This executive order undertakes to restore equality of opportunity and meritocracy by eliminating the use of disparate-impact liability which is a legal doctrine that holds that employers can be held liable for facially neutral policies if those policies disproportionately negatively affect a group of people based on a protected characteristic, such as gender or race. For instance, requiring that a job applicant have a high school degree could adversely impact black or Hispanic applicants.
This executive order states that it is “the policy of the United States to eliminate the use of disparate-impact liability in all contexts to the maximum degree possible to avoid violating the Constitution, federal civil rights laws and basic American ideals.” It directs all agencies to deprioritize enforcement of all statutes and regulations to the extent that they include disparate-impact liability. Additionally, it instructs the attorney general and chair of the EEOC to assess all pending investigations, civil rights suits or other positions taken in ongoing matters that rely upon the disparate-impact theory under every federal civil rights law within their respective jurisdictions and to take appropriate action with respect to such matters consistent with the policy of the executive order.

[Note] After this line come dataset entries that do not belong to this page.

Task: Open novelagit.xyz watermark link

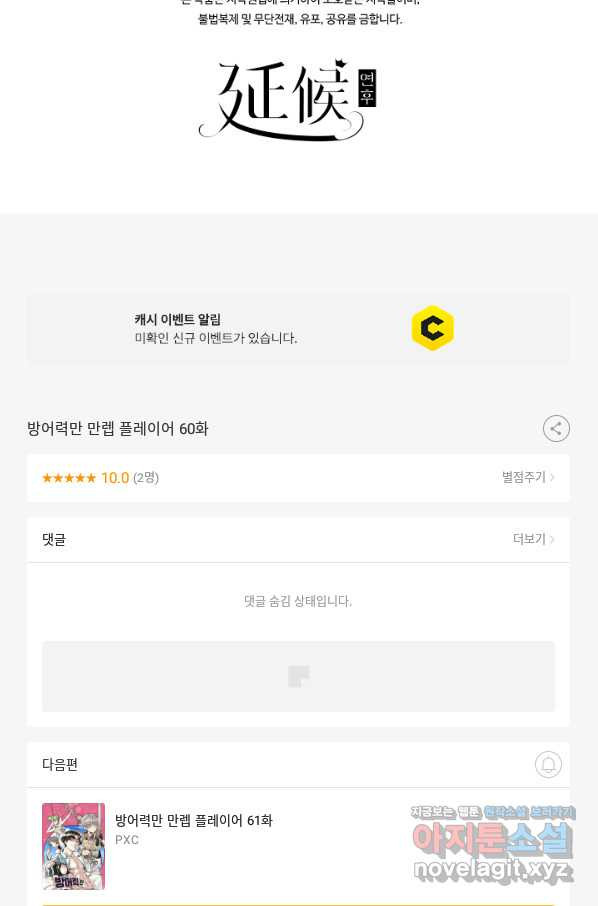Action: click(x=493, y=870)
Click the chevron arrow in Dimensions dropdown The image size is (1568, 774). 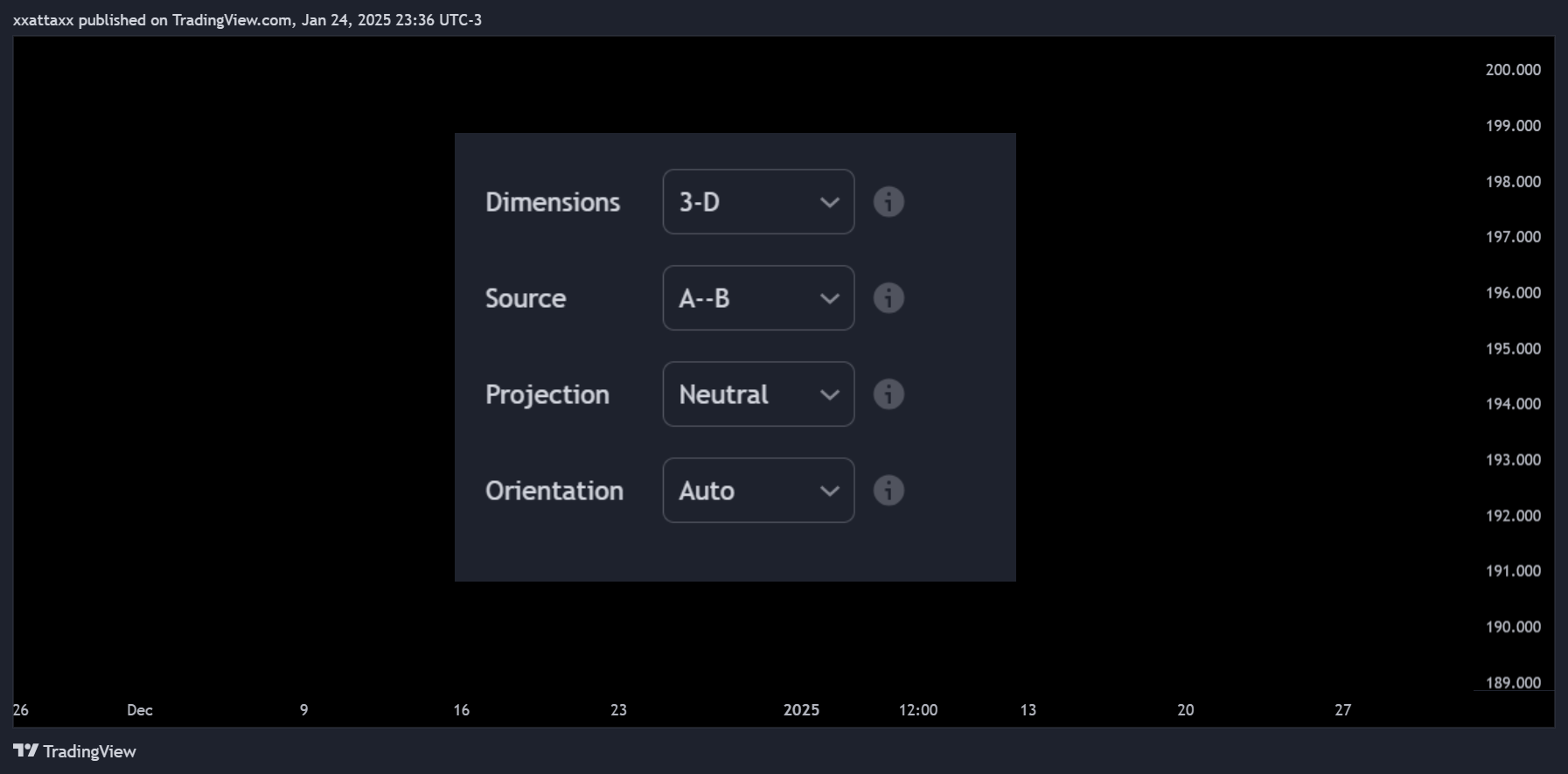coord(830,203)
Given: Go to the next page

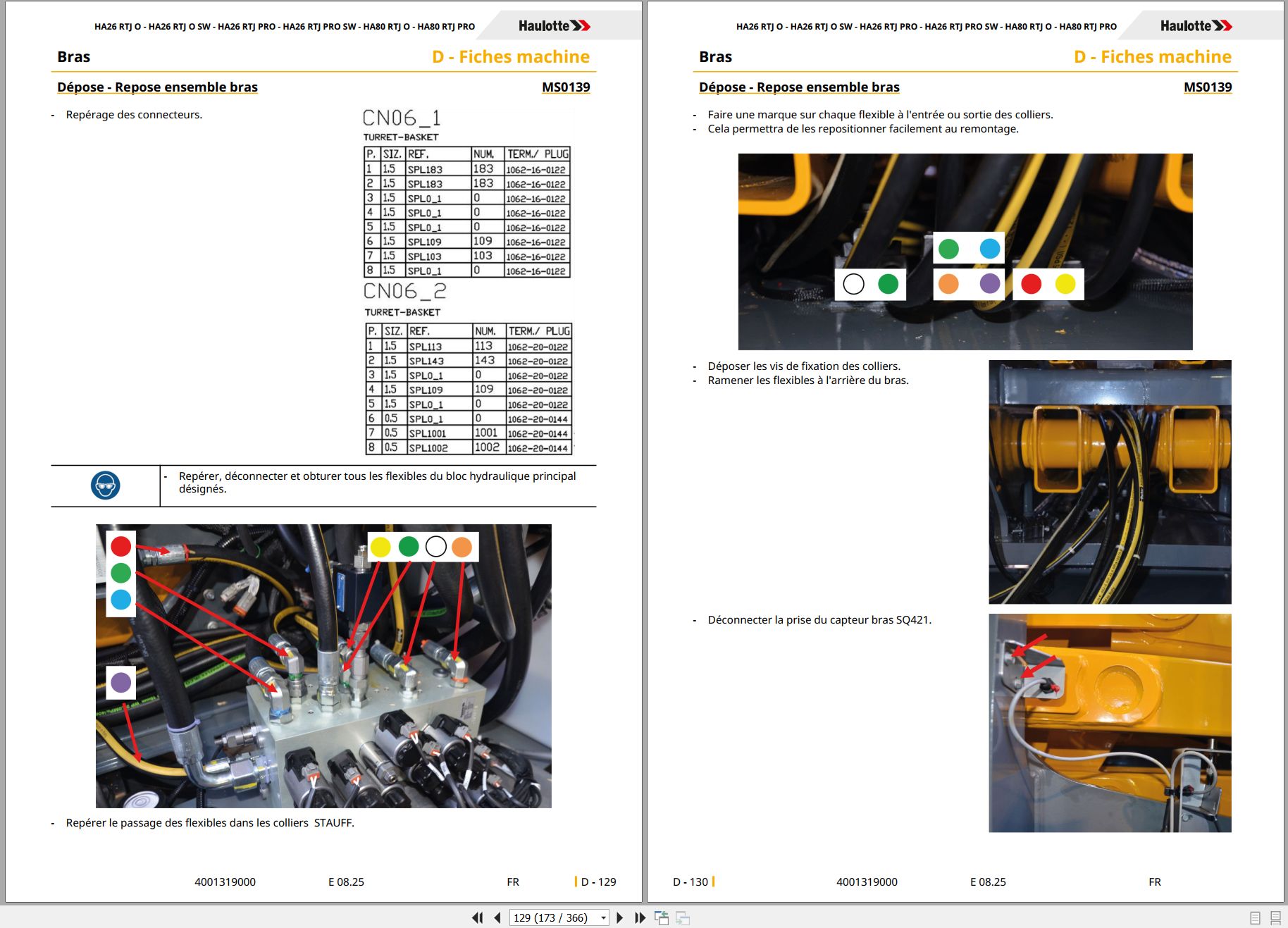Looking at the screenshot, I should click(x=620, y=917).
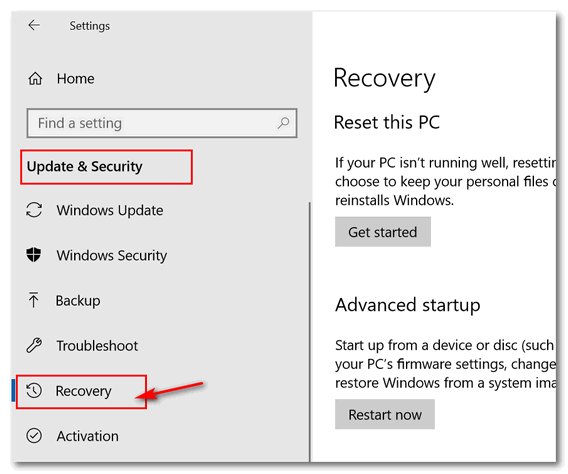Click the Troubleshoot wrench icon
568x474 pixels.
tap(34, 345)

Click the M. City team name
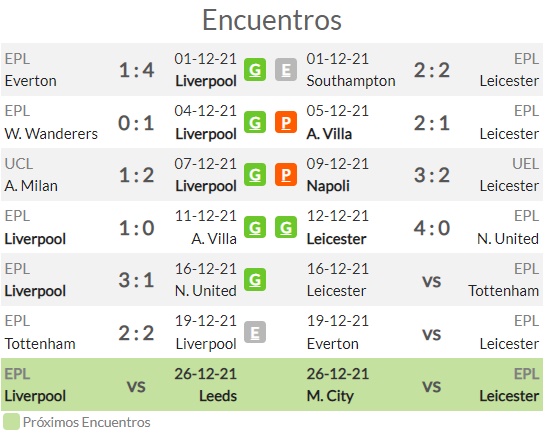[x=330, y=396]
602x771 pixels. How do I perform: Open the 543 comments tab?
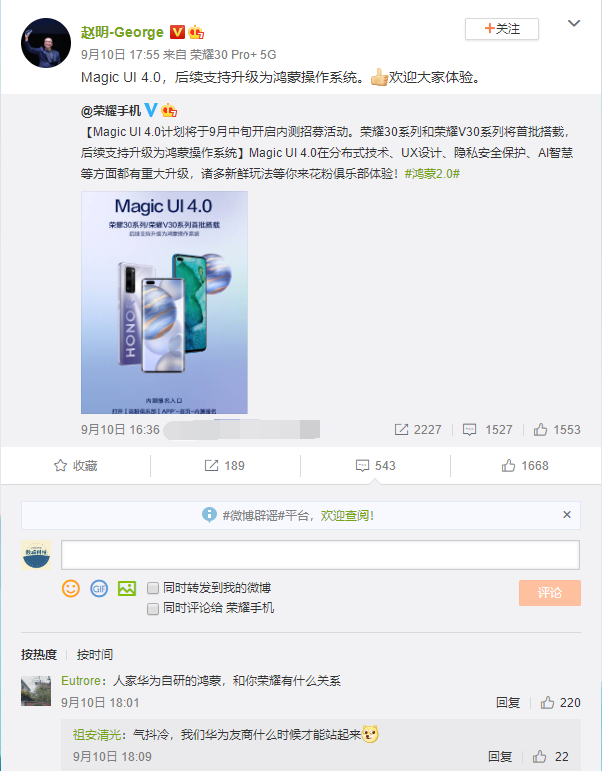[375, 466]
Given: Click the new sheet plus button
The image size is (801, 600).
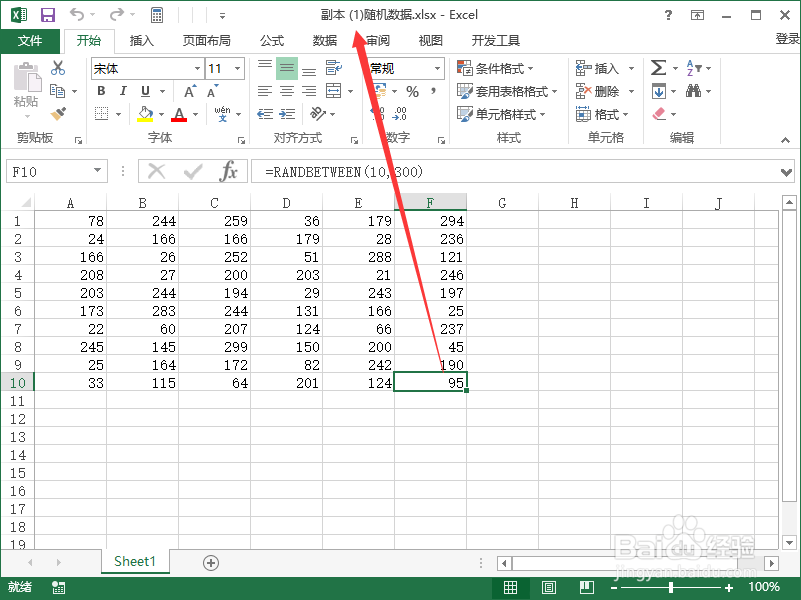Looking at the screenshot, I should click(x=210, y=563).
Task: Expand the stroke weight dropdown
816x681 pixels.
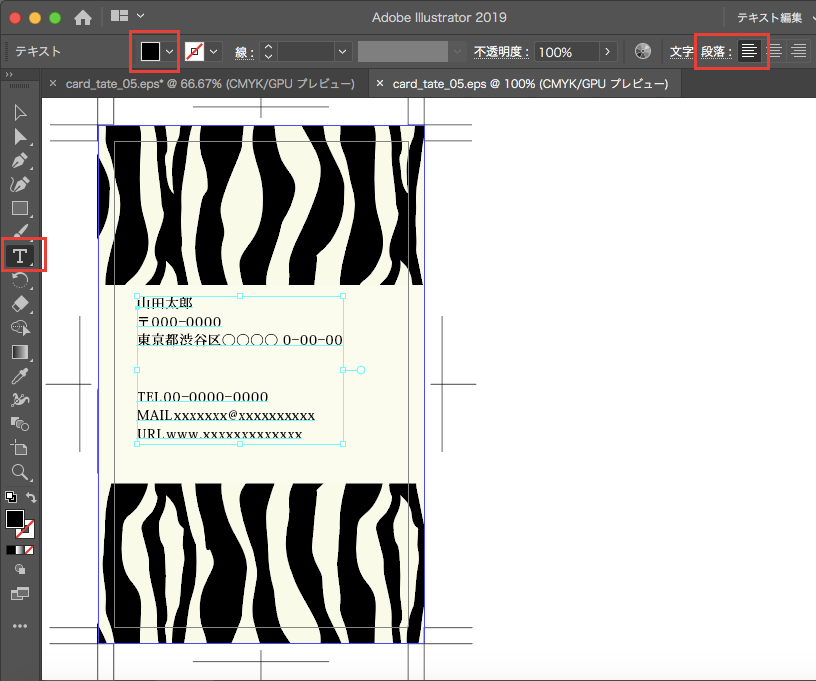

While this executive order means that the EEOC will probably not pursue charges of discrimination based upon disparate-impact liability during this administration, it does not mean that employers are no longer liable for such discrimination. This theory of liability was recognized by the United States Supreme Court in 1971 and then was codified in the Civil Rights Act of 1991. Until the Supreme Court case is overruled, and the statutory provision is repealed, employers are bound by both. Additionally, this executive order will not prevent employees from filing charges of discrimination and subsequently filing suit based upon those charges. Moreover, most of the states have civil rights statutes that mirror the Civil Rights Act of 1964 as amended by the Civil Rights Act of 1991.
This executive order could also have an impact on financial institutions. During the Biden administration, federal bank regulators made referrals of banks to the DOJ for redlining based upon a disparate impact theory. The activities involved occurred during Trump’s first term in office. Lending institutions can expect this to occur again, should the current administration be succeeded by a Democratic administration.